──────── Extracted information

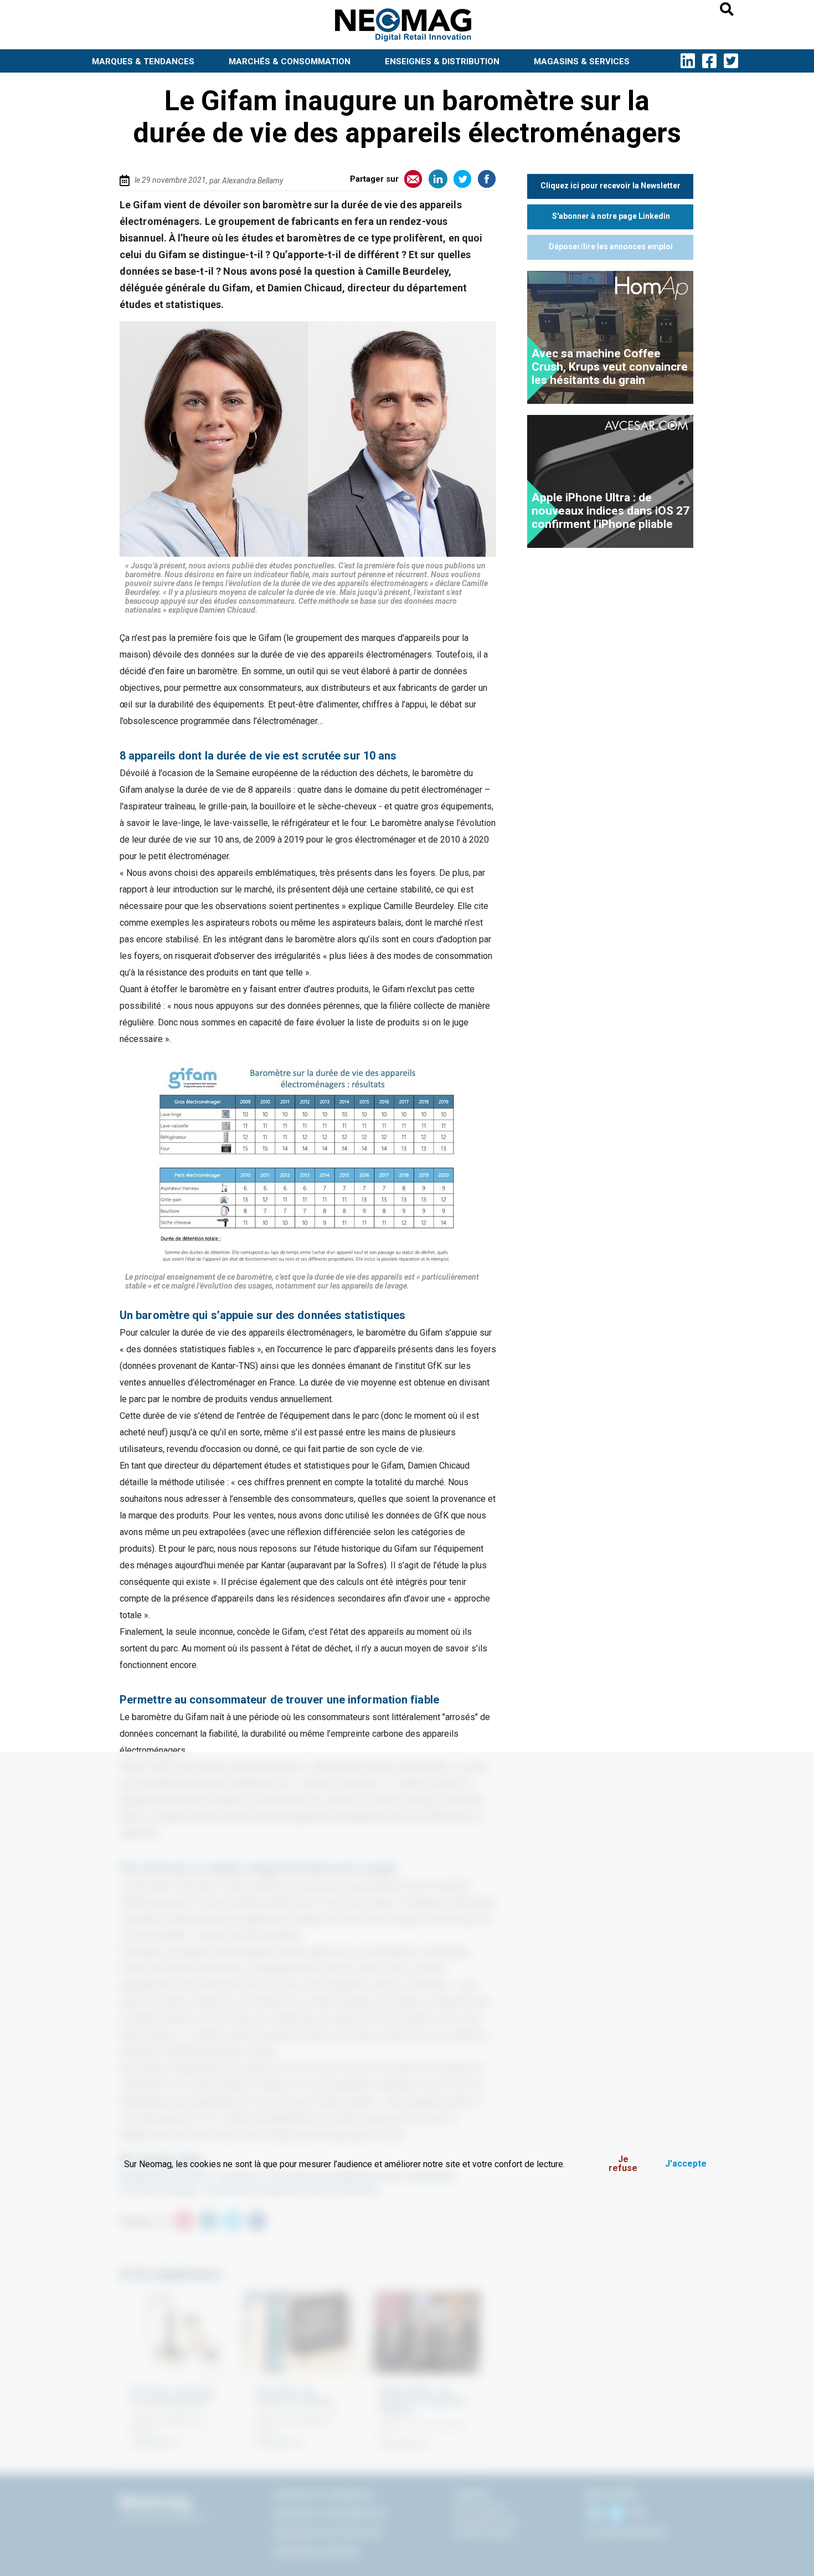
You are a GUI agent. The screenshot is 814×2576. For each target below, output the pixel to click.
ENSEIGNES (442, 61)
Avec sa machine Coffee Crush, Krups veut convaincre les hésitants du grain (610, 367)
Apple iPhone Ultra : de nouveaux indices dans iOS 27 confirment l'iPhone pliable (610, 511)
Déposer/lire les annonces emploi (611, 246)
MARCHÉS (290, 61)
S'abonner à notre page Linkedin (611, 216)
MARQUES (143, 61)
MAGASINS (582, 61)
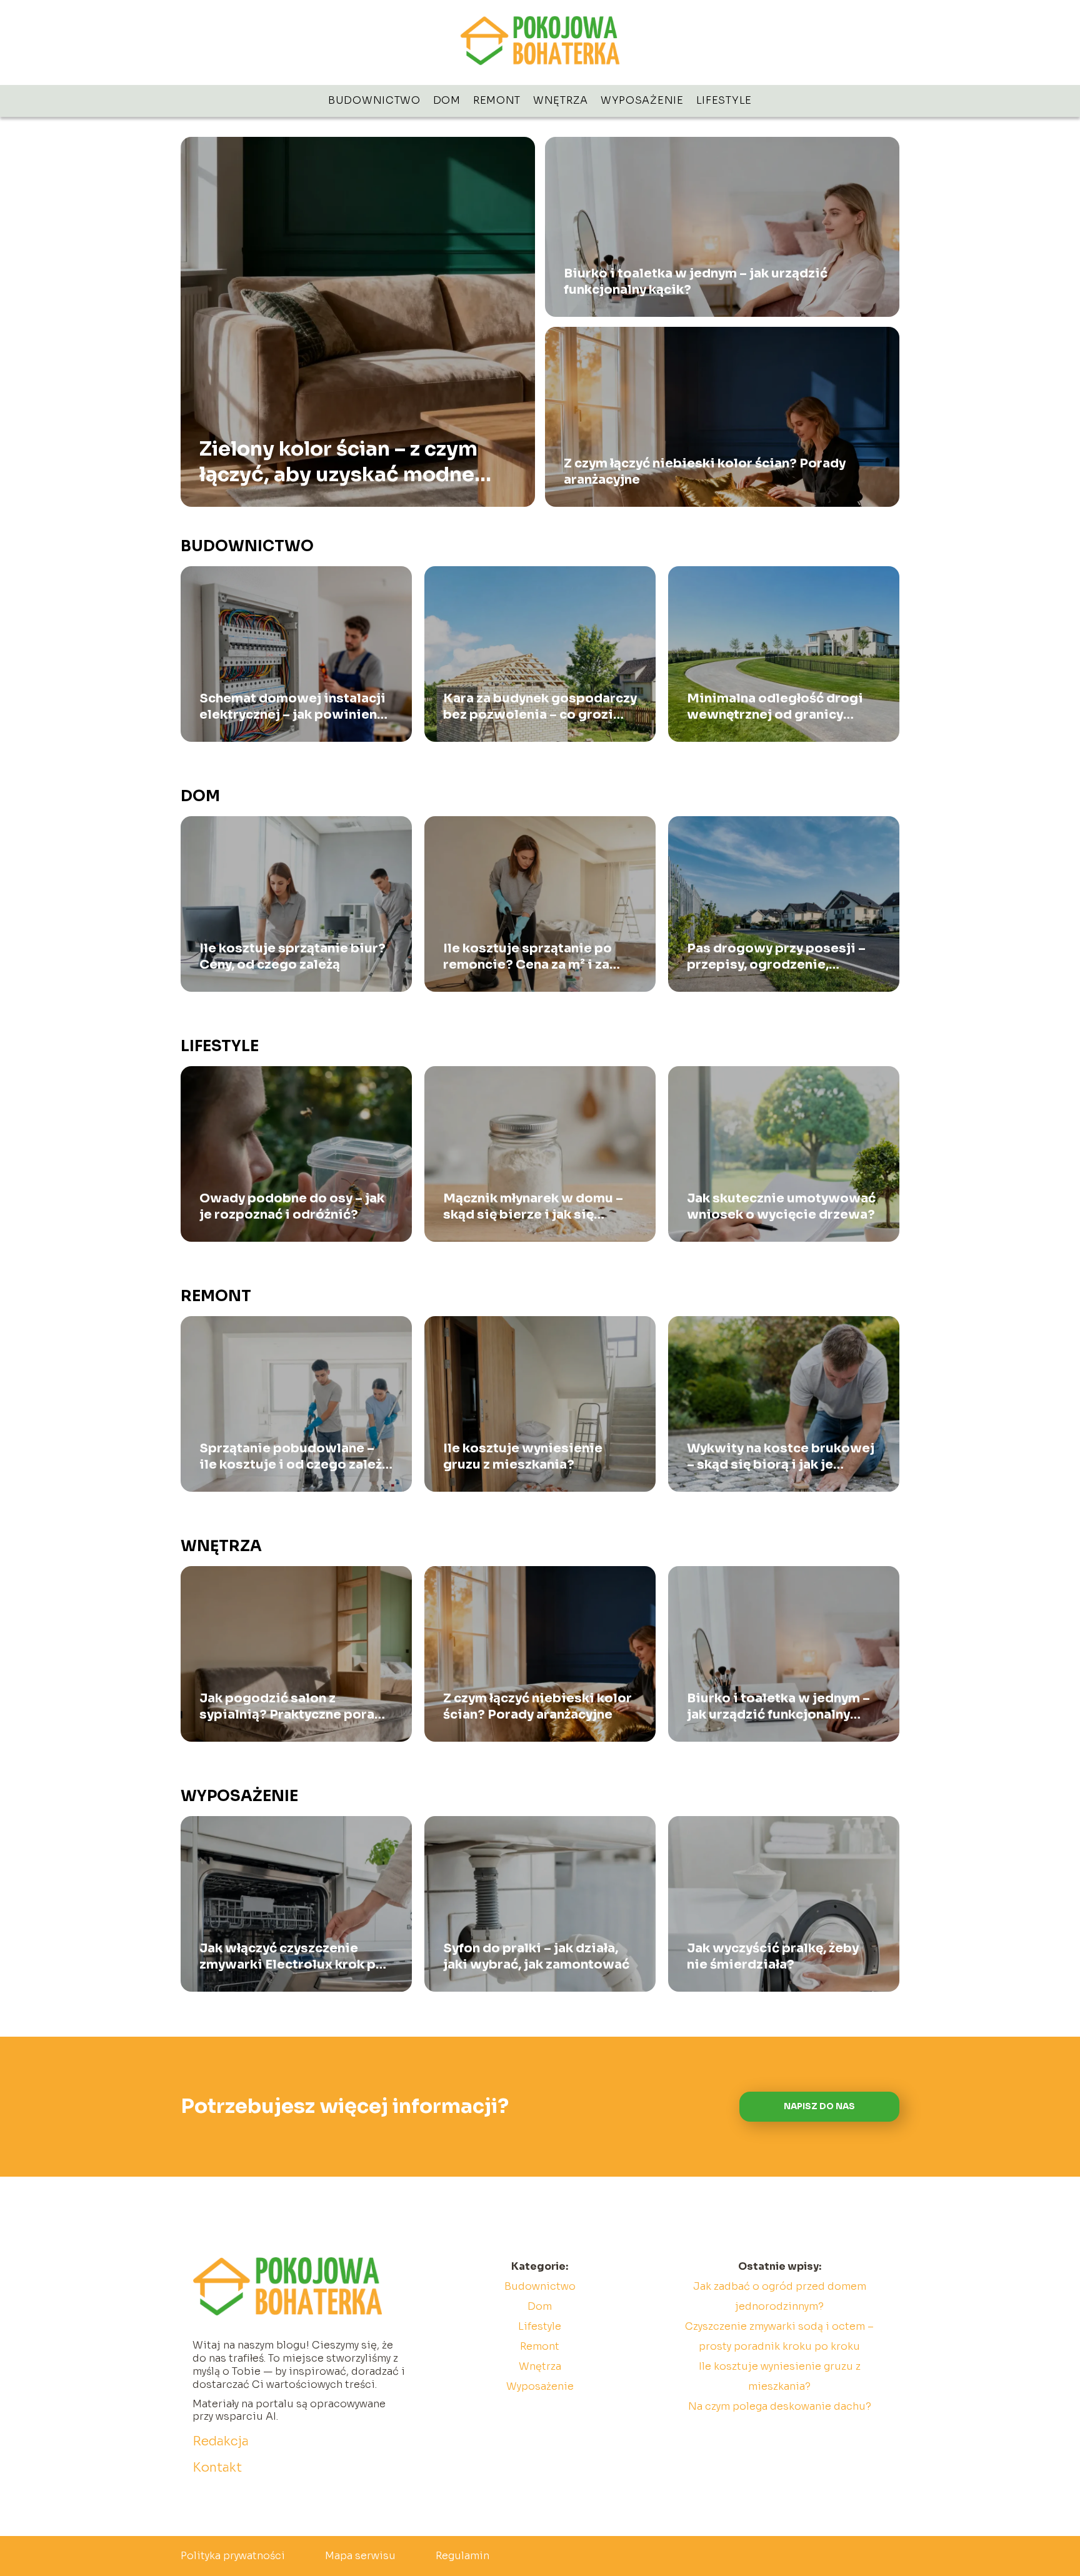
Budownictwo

────────────────

* **What the exercise asks**
Word for word, restate the lines from the line with "Apple iPhone Ultra" through the last line of the entries, and nothing beyond them. Omit pictures.

* **Problem solution**
Apple iPhone Ultra : de nouveaux indices dans iOS 27 confirment l'iPhone pliable (610, 511)
Déposer/lire les annonces emploi (611, 246)
MARCHÉS (290, 61)
S'abonner à notre page Linkedin (611, 216)
MARQUES (143, 61)
MAGASINS (582, 61)
Budownictwo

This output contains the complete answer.